Posted on • Originally published at fabrizioduroni.it

Create a custom TabBar in SwiftUI

SwiftUI has been introduced by Apple during the last WWDC. I started to use it for a personal project to understand its potential. Let's see how I used SwiftUI to create a custom TabBar with modal and detail navigation.

In the last week I started to develop a new personal project: a new iOS mobile app (that I will show you in the following months). As a consequence of the fact that this was a greenfield project I decided to use SwiftUI to develop all the User Interface and Combine for data binging.

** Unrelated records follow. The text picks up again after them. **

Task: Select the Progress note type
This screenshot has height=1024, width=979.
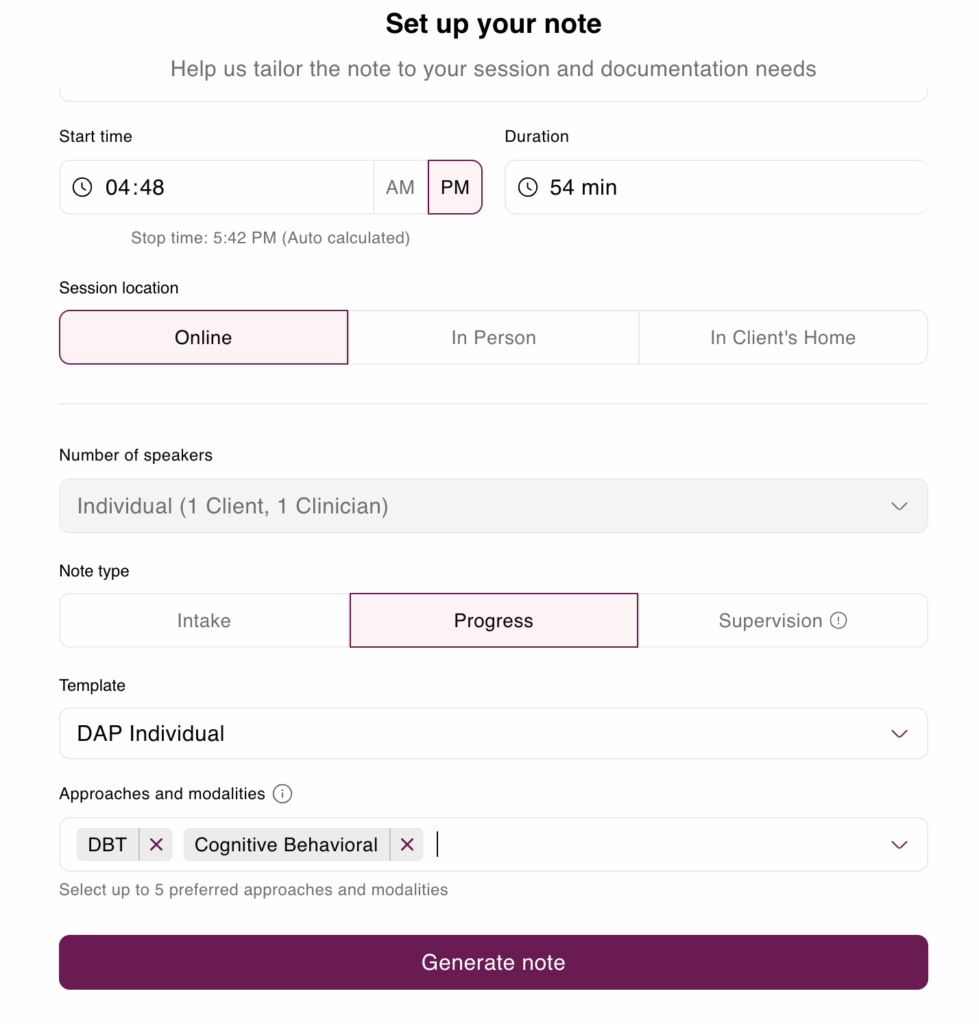Action: point(493,621)
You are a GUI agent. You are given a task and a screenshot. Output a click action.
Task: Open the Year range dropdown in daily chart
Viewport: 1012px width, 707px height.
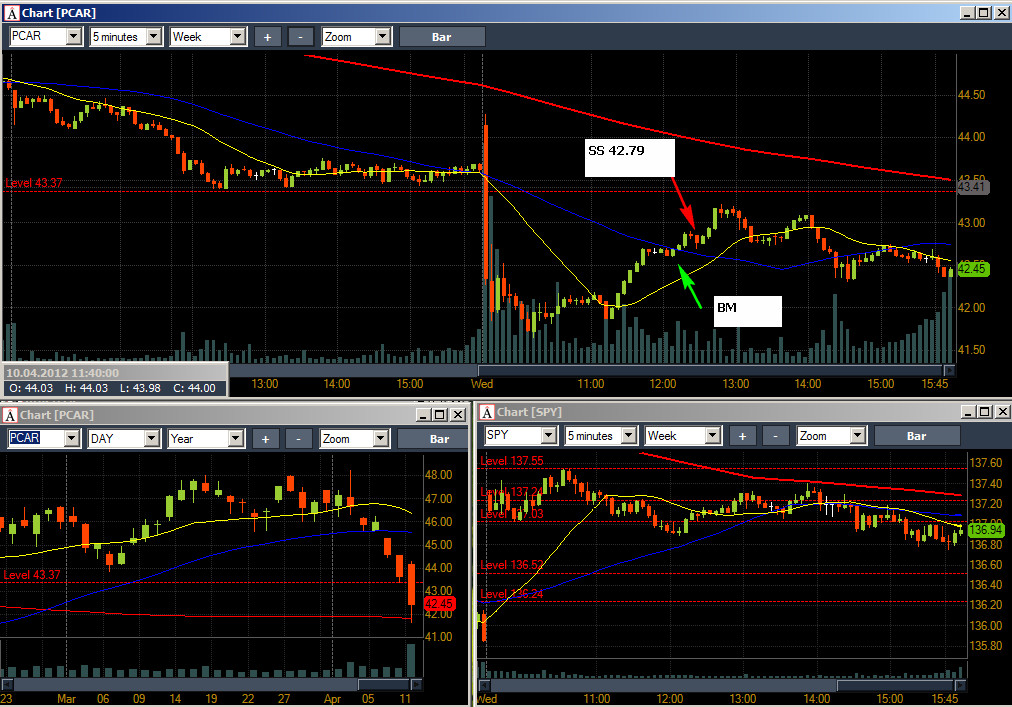click(236, 439)
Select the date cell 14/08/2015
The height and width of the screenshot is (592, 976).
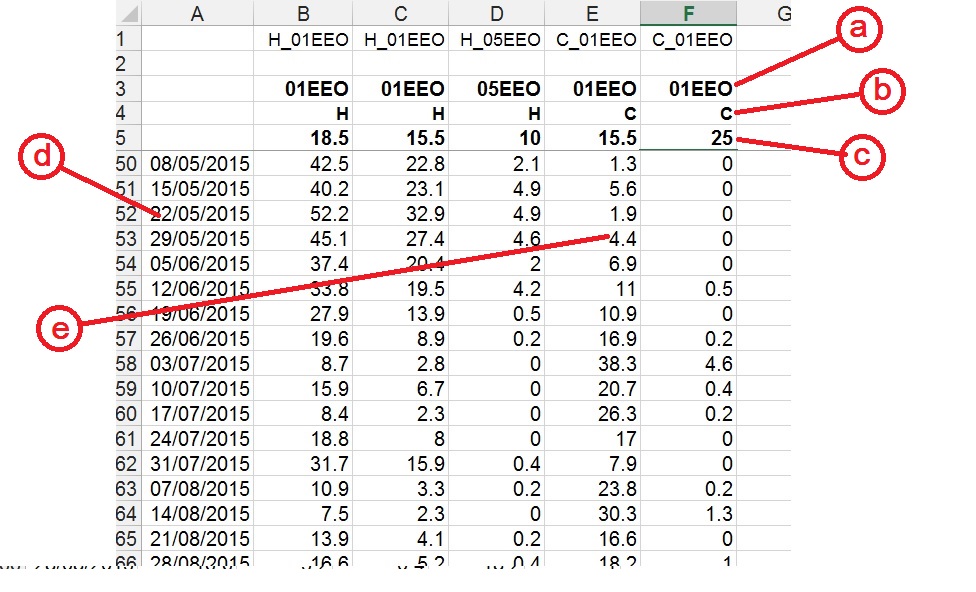click(199, 514)
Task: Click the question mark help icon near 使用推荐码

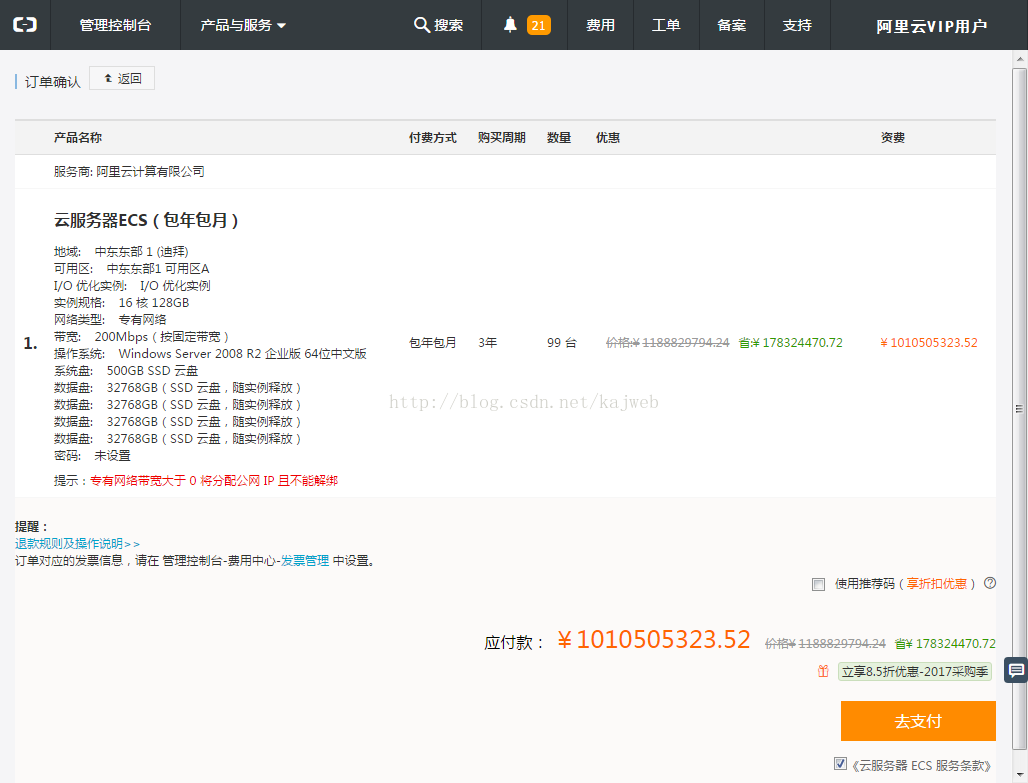Action: [x=989, y=584]
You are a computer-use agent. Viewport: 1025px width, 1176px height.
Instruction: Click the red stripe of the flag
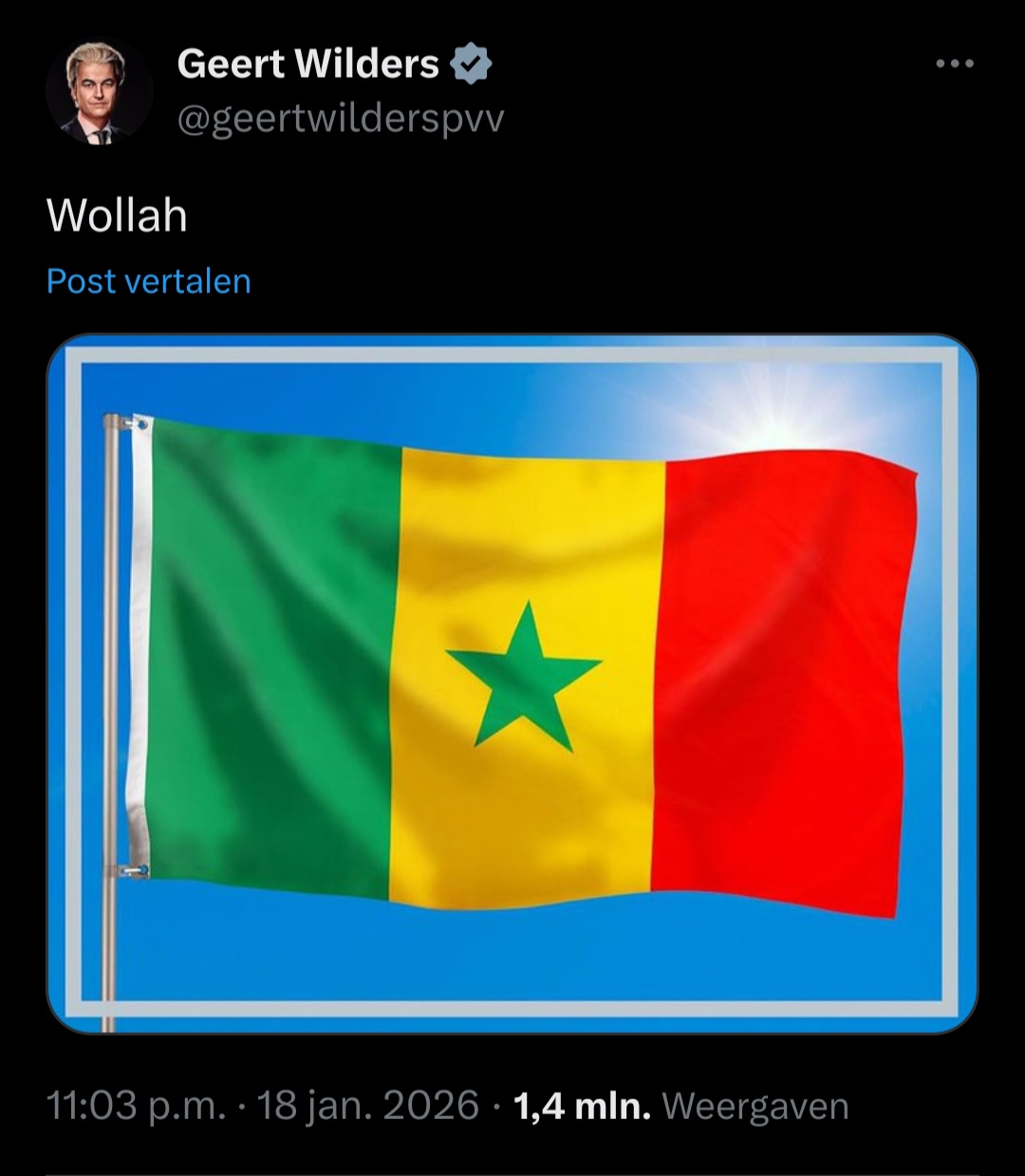(783, 683)

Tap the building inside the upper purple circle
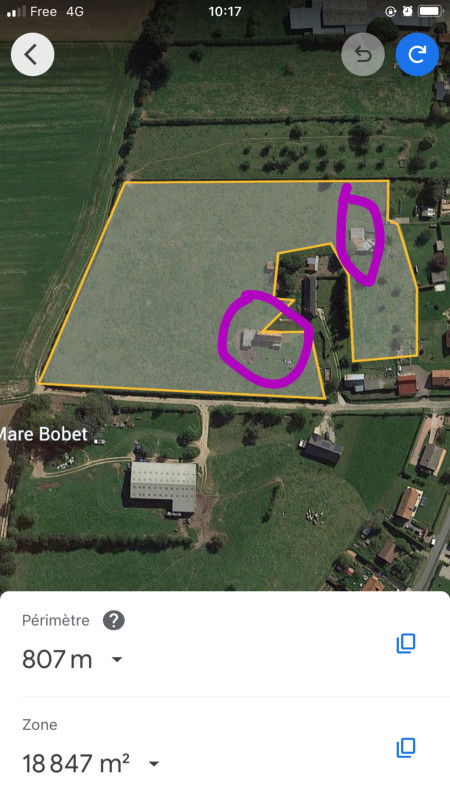click(x=362, y=240)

These frameworks are the Apple implementation of reactive programming (combine) and declarative user interface programming (SwiftUI). In this post we will focus on SwiftUI (we will see combine in another post later πŸ˜‰). Even if it is still not ready for a complete production product because a lot of UIKit part are missing and you have to expose them manually and because some stuff doesn't work as expected, SwiftUI is a big step forward with respect to the old imperative UIKit approach (sometimes I still have headache about Autolayout issues and constraint definition πŸ˜²πŸ˜„).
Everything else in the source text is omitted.